Looking through the program, the main themes used to organize the various panels and workshops appear to be accessibility, blogging and the democratization of the Web, and the Web as both community and activist tool.

I went to two of the accessibility sessions. The first was moderated by Sharron Rush of Knowbility and featured Wendy Chisholm of the W3C, Dr. John Slatin of the University of Texas and Jeffrey Veen of Adaptive Path. Chisholm said that the W3C recently issued new working drafts for Authoring Tool Accessibility Guidelines (ATAG), Web Content Accessibility Guidelines (WCAG) and User Agent Accessibility Guidelines (UAAG) and urged participants to get involved in the development of these guidelines by offering comments and help in refining the working drafts into recommendations. Dr. Slatin talked about multimedia accessibility. He mentioned captioning, which most people know about, but also talked about audio description. Audio description is an audio track that is added to a multimedia presentation when something is happening that a blind user would be unable to interpret from the sound, such as a scene in a movie where action is taking place but there is no dialog. Some theaters now provide wireless listening devices that give the user access to the audio description during the movie. Veen made the point that good design is accessible design and that a strong business case for accessible design has begun making headway with corporate sites.

▸ **Source material**:
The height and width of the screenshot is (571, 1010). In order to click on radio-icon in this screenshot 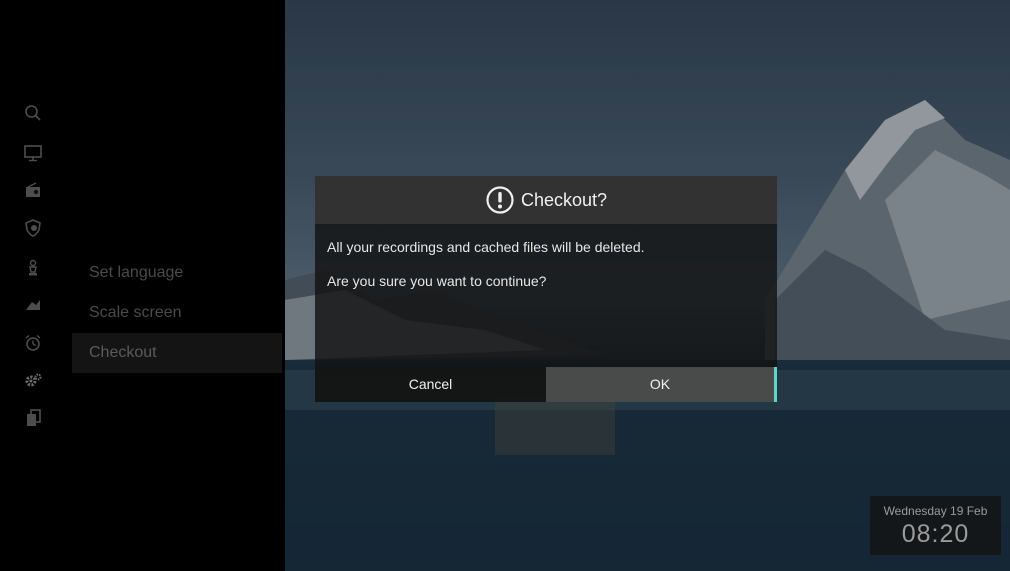, I will do `click(33, 190)`.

▸ **Your goal**:
Carry on with the conference write-up about Web accessibility sessions, starting right after its final sentence.

▸ **Exercise result**:
The second accessibility session I attended featured Jim Allan of the Texas School for the Blind, Andrea Hamblin of St. Edwards University in Austin, James Craig of Knowbility and Rob Sartin of Knowbility. Andrea Hamblin described the change process that St. Edwards is using to bring their Web site into accessibility. She had a number of excellent suggestions for bringing about institutional change and there was a lot of interest from the audience in her information. Allan said that the tools that disabled users work with get information that is filtered by the knowledge of the developer, the accessibility functions of the development tool, the way the browser interprets standards, and finally the accessible device or screen reader. He said that all these factors have a cumulative effect on the experience disabled users have with Web pages. Sartin pointed out that simple things such as always referring to a link with the same link text and/or title on every page make navigation much easier.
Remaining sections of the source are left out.